L’air était froid, léger, traversé d’un pâle soleil de janvier qui égayait les branchages nus et posait dans les flaques des chemins quelques gouttes de lumière.

Guccio arriva en fin de matinée, couvert d’un manteau doublé de fourrure, coiffé d’un large chaperon de drap vert dont la crête lui retombait sur l’épaule, et monté sur un beau cheval bai, bien nourri et finement harnaché. Il était accompagné d’un valet, et sentait d’une lieue l’homme riche.

Il trouva la châtelaine et ses deux fils en vêtements de fête. L’accueil qu’on lui fit, l’empressement des serviteurs, les embrassades de dame Eliabel, l’apprêt du couvert et de la maison, lui parurent signes d’excellent augure. Marie, d’évidence, avait parlé à sa famille. On savait pourquoi il venait, et on le traitait déjà comme le fiancé. Pierre de Cressay, toutefois, montrait un peu de gêne.

— Mes bons amis, s’écria Guccio, que j’ai donc de joie à vous revoir ! Mais il ne fallait pas vous mettre tellement en frais. Traitez-moi tout juste comme si j’étais de votre famille.

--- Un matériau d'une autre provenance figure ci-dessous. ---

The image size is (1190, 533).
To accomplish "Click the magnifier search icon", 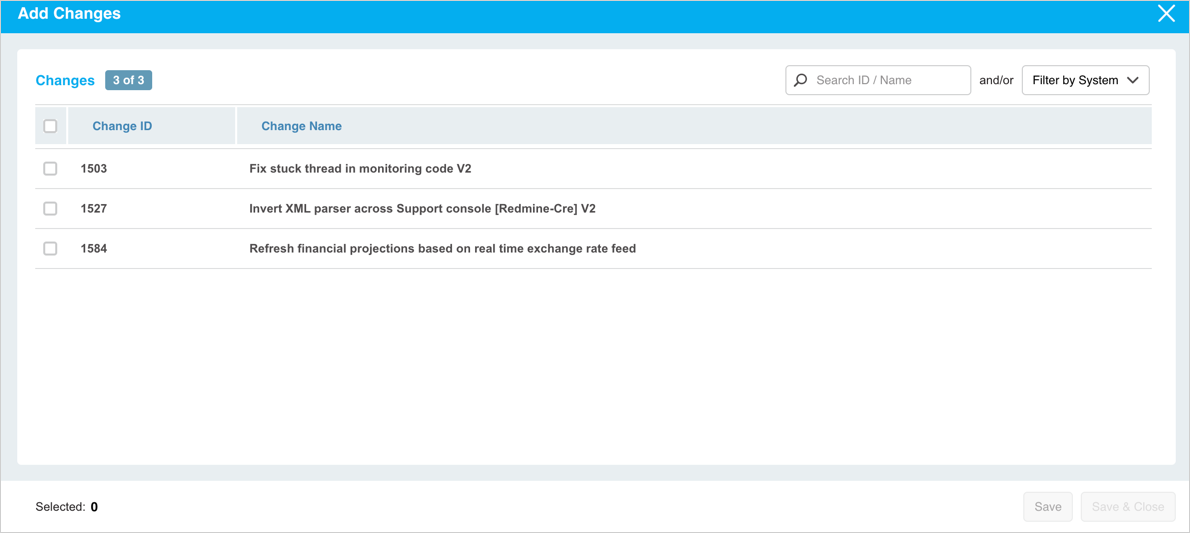I will tap(801, 80).
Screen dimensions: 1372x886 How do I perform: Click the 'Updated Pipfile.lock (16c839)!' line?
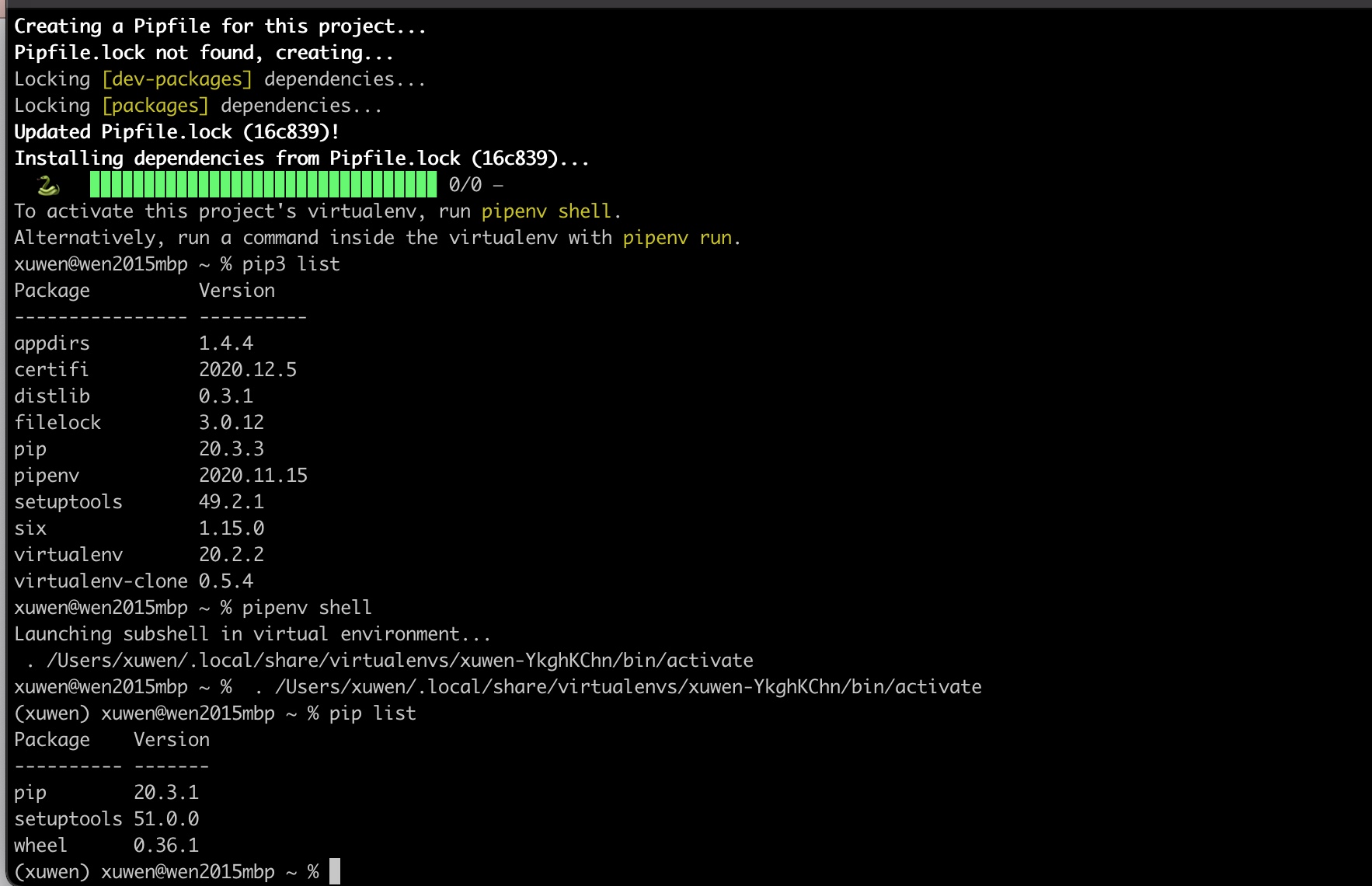(176, 132)
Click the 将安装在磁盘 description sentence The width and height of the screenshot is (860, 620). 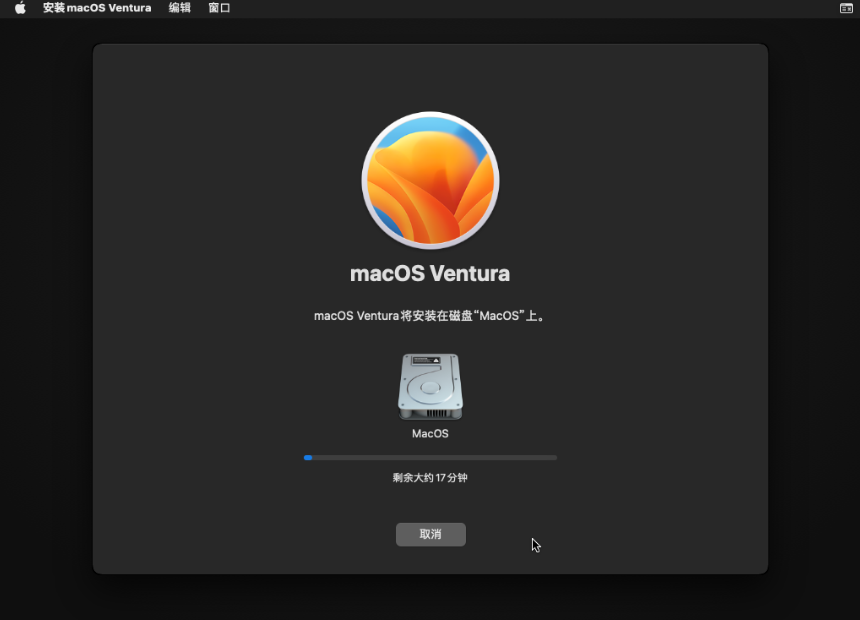(x=430, y=316)
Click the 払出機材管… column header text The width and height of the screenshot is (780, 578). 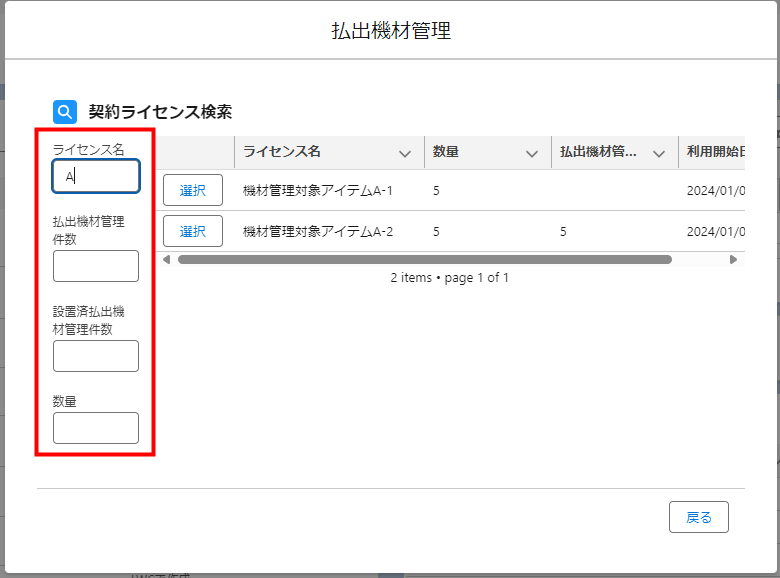click(x=598, y=152)
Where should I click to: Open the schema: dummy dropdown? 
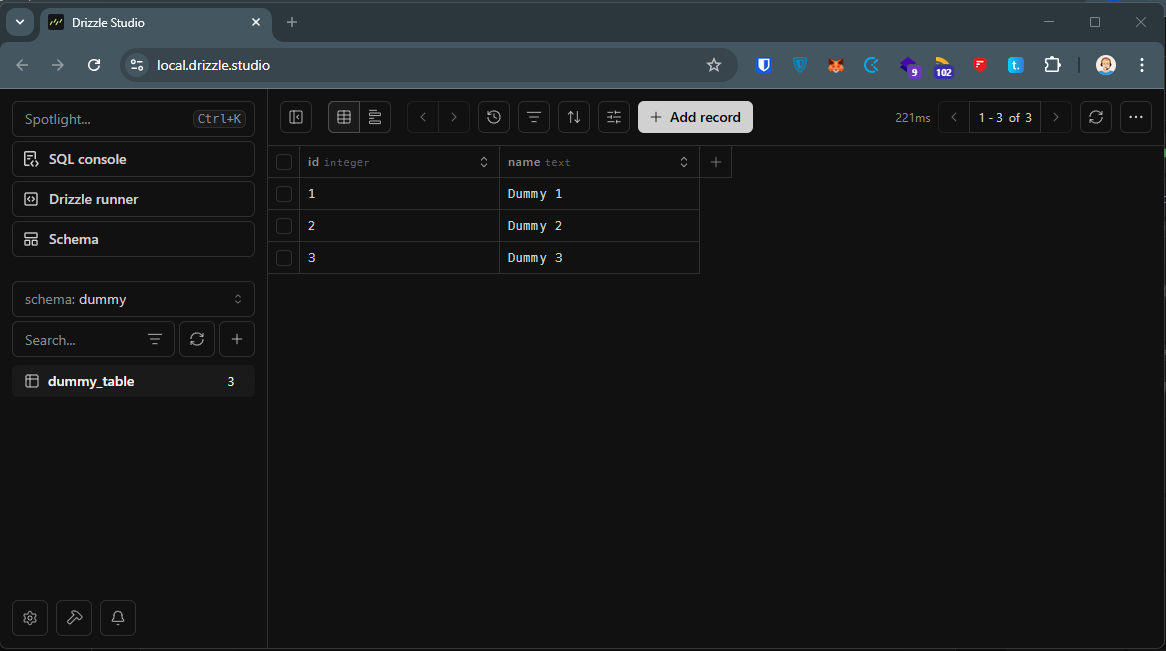tap(133, 299)
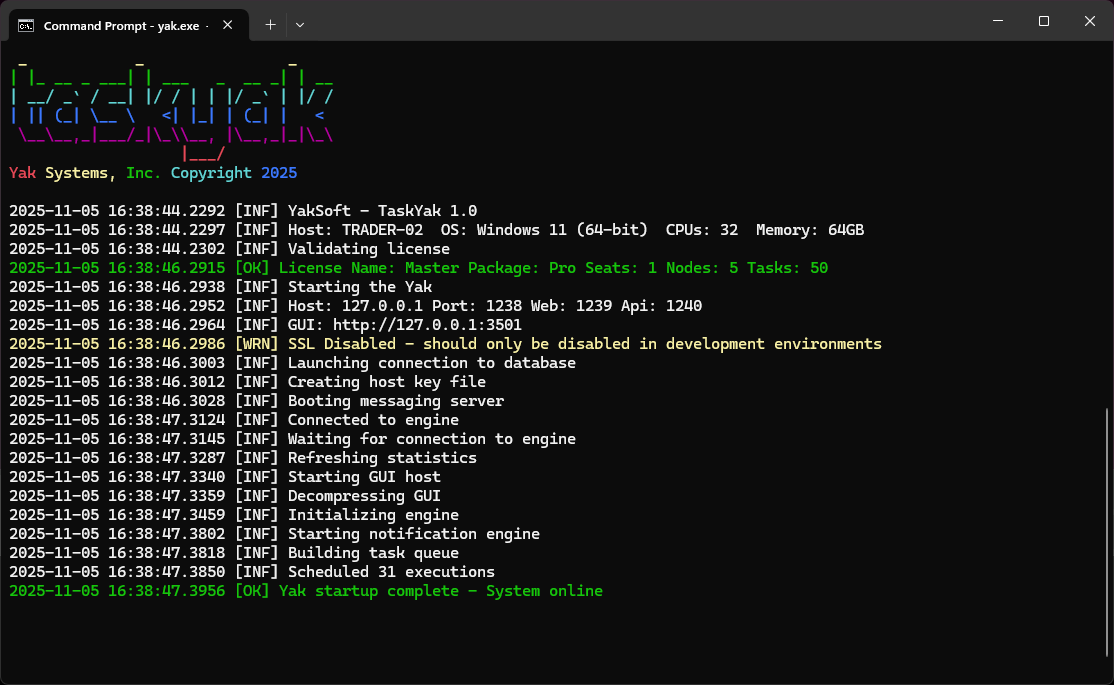
Task: Close the Command Prompt yak.exe tab
Action: click(x=229, y=25)
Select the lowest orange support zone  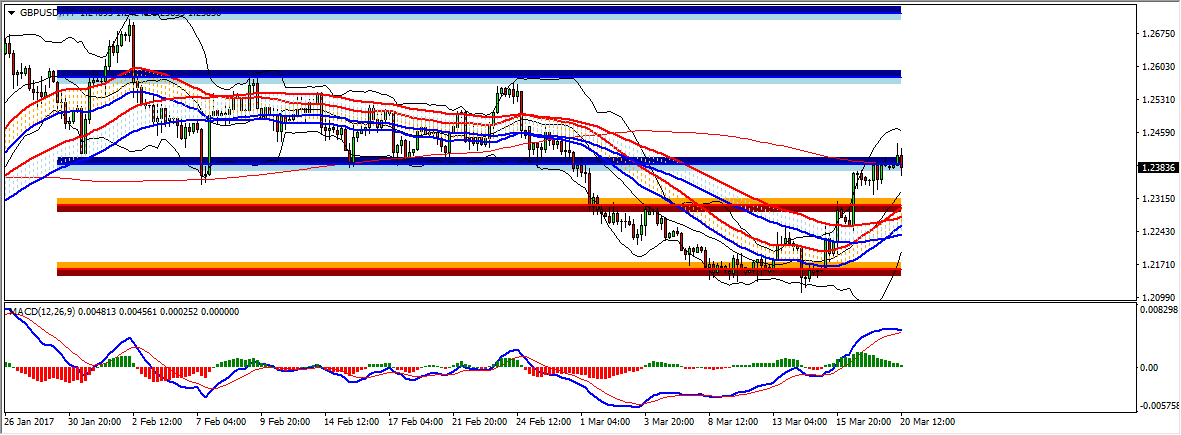coord(480,268)
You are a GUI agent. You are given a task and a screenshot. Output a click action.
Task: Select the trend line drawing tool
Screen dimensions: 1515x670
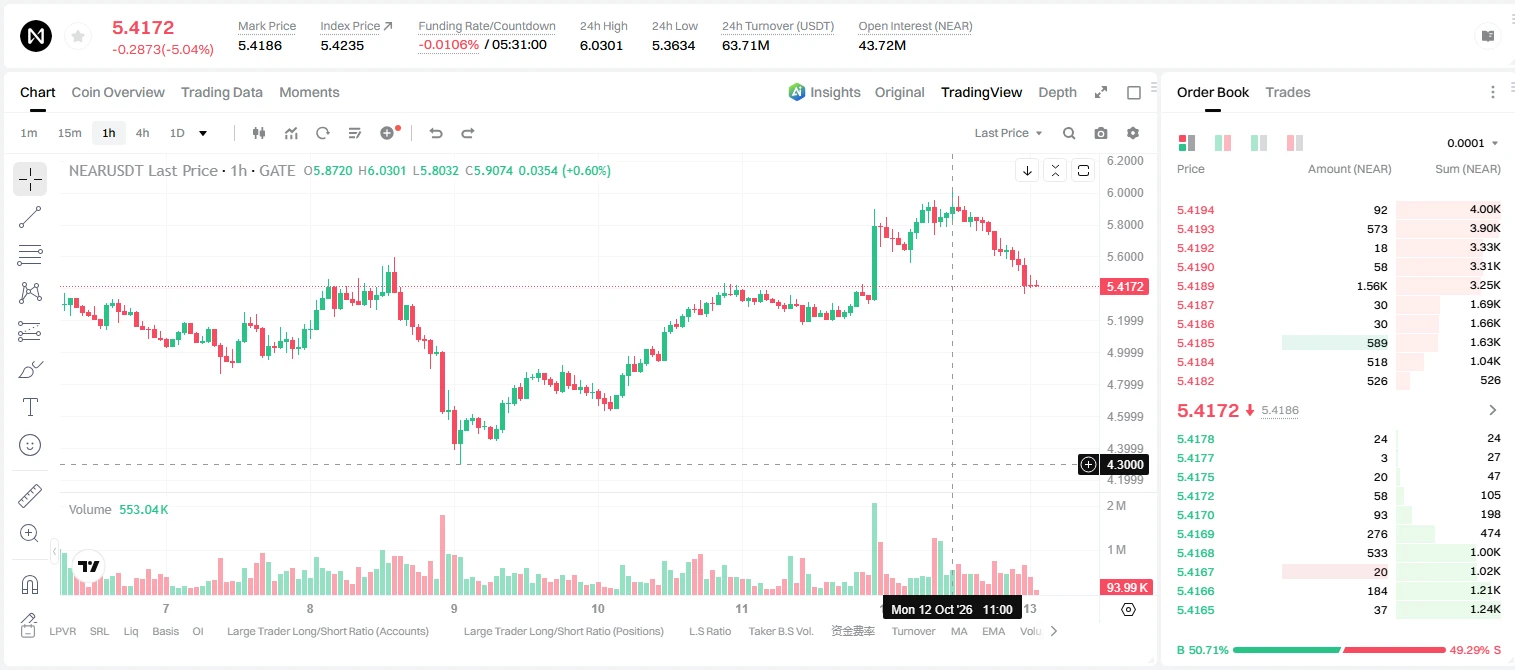30,217
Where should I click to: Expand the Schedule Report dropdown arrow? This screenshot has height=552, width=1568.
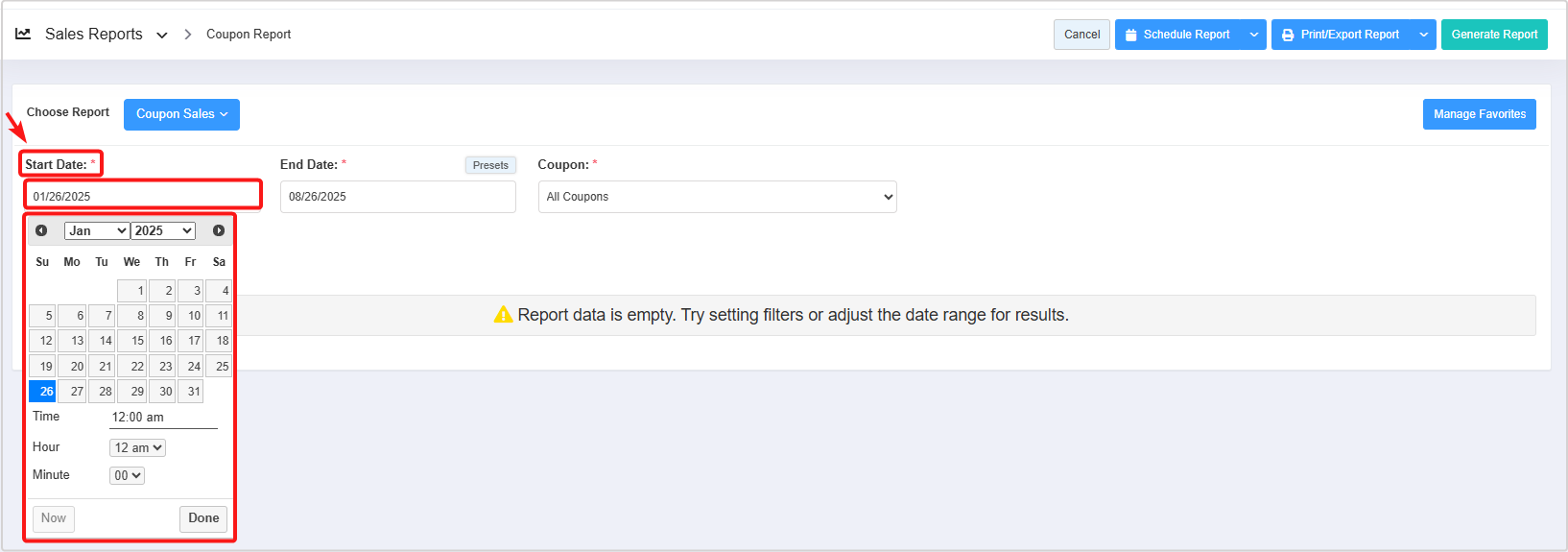tap(1253, 35)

Le mot déplut à Jean, qui échangea un regard avec sa mère.

Guccio avait un peu changé d’aspect. De son accident, il lui restait une légère raideur dans la jambe droite qui n’était pas sans donner quelque élégance hautaine à sa démarche. Les semaines d’immobilité sur un lit d’hôpital avaient favorisé une dernière poussée de croissance. Ses traits s’étaient accusés ; son visage offrait une expression plus sérieuse, mûrie. L’adolescence chez lui s’effaçait pour lui laisser prendre son apparence d’homme.

Sans avoir rien perdu de son assurance d’antan, bien au contraire, il se donnait moins de mal pour en imposer à autrui. Il parlait avec moins d’accent et un peu plus de lenteur, mais toujours avec autant de gestes.

Regardant les murs autour de lui comme si déjà il en était le maître, il demanda aux frères Cressay s’ils avaient l’intention d’effectuer quelques réparations sur leur manoir.